Desiree came up to him, full of merry chatter.
'Are you there? Are you there?' she cried. 'Why are you playing at hide-and-seek? I called out to you at the top of my voice at least a dozen times. I thought you must have gone out.'
She pried into all the gloomy corners with an inquisitive glance, and even stepped up to the confessional-box, as though she had expected to surprise some one hiding there. Then she came back to Serge, disappointed, and continued:
'So you are quite alone? Have you been asleep? What amusement do you find in shutting yourself up all alone in the dark? Come along; it is time we went to dinner.'
The Abbe drew his feverish hands across his brow to wipe away the traces of the thoughts which he feared were plain for all the world to read. He fumbled mechanically at the buttons of his cassock, which seemed to him all disarranged. Then he followed his sister with stern-set face and never a sign of emotion, stiffened by that priestly energy which throws the dignity of sacerdotalism like a veil over the agonies of the flesh. Desiree did not even suspect that there was anything the matter with him. She simply said as they entered the dining-room:
'I have had such a good sleep; but you have been talking too much, and have made yourself quite pale.'
In the evening, after dinner, Brother Archangias came in to have his game of cards with La Teuse. He was in a very merry mood that night; and, when the Brother was merry, it was his habit to prod La Teuse in the sides with his big fists, an attention which she returned by heartily boxing his ears. This skirmishing made them both laugh, with a laughter that shook the very ceiling. The Brother, too, when he was in these gay humours, would devise all kinds of pranks. He would try to smash plates with his nose, and would offer to wager that he could break through the dining-room door in battering-ram fashion. He would also empty the snuff out of his box into the old servant's coffee, or would thrust a handful of pebbles down her neck. The merest trifle would give rise to these noisy outbursts of gaiety in the very midst of his wonted surliness. Some little incident, at which nobody else laughed, often sufficed to throw him into a state of wild hilarity, make him stamp his feet, twirl himself round like a top, and hold in his splitting sides.

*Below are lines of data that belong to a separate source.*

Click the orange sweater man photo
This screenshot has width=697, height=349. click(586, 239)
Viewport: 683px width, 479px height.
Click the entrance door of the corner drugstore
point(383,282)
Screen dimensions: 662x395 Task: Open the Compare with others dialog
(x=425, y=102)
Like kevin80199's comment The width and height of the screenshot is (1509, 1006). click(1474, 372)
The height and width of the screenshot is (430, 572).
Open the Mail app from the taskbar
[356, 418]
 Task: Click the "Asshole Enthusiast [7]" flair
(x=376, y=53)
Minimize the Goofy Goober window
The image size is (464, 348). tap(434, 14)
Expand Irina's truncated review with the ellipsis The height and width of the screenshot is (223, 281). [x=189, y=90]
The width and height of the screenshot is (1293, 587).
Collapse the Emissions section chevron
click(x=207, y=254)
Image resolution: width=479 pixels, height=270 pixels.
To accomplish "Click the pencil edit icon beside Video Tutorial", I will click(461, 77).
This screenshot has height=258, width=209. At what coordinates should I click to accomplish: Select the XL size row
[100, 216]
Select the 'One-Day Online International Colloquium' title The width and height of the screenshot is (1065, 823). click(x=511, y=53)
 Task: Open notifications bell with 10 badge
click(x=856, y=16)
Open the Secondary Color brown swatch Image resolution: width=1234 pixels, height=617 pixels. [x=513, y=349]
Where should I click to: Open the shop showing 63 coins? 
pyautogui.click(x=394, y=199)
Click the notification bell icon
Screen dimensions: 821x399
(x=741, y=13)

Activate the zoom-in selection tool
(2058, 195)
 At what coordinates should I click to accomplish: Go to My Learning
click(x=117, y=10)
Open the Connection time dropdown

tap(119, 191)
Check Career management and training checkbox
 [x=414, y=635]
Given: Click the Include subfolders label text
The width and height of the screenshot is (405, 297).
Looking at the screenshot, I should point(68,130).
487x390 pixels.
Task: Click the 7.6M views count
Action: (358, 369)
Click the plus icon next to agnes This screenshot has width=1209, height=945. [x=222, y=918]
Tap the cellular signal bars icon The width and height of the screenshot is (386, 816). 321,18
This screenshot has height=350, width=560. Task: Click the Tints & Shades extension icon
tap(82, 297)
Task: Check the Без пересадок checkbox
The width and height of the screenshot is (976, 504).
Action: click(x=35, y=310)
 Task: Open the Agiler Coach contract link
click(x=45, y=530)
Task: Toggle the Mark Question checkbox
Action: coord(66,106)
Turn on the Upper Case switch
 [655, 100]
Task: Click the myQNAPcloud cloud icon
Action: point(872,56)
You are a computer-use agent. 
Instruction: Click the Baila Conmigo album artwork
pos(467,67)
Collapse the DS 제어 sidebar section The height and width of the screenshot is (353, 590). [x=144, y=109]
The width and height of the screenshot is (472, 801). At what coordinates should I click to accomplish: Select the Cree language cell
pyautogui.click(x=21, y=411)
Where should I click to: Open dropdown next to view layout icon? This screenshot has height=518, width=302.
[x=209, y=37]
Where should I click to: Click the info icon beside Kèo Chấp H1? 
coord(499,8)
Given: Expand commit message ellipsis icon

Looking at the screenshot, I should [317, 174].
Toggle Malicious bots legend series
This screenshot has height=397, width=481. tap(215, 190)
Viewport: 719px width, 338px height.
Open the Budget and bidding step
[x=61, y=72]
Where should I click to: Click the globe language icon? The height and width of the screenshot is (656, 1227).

'What is it that makes you so gay to-night?' La Teuse inquired.
He made no reply, bestriding a chair and galloping round the table on it.
'Well! well! go on making a baby of yourself!' said the old woman; 'and, my gracious, what a big baby you are! If the Lord is looking at you, He must be very well pleased with you!'
The Brother had just slipped off the chair and was lying on the floor, with his legs in the air.
'He does see me, and is pleased to see me as I am. It is His wish that I should be gay. When He wishes me to be merry for a time, He rings a bell in my body, and then I begin to roll about; and all Paradise smiles as it watches me.'
He dragged himself on his back to the wall, and then, supporting himself on the nape of his neck, he hoisted up his body as high as he could and began drumming on the wall with his heels. His cassock slipped down and exposed to view his black breeches, which were patched at the knees with green cloth.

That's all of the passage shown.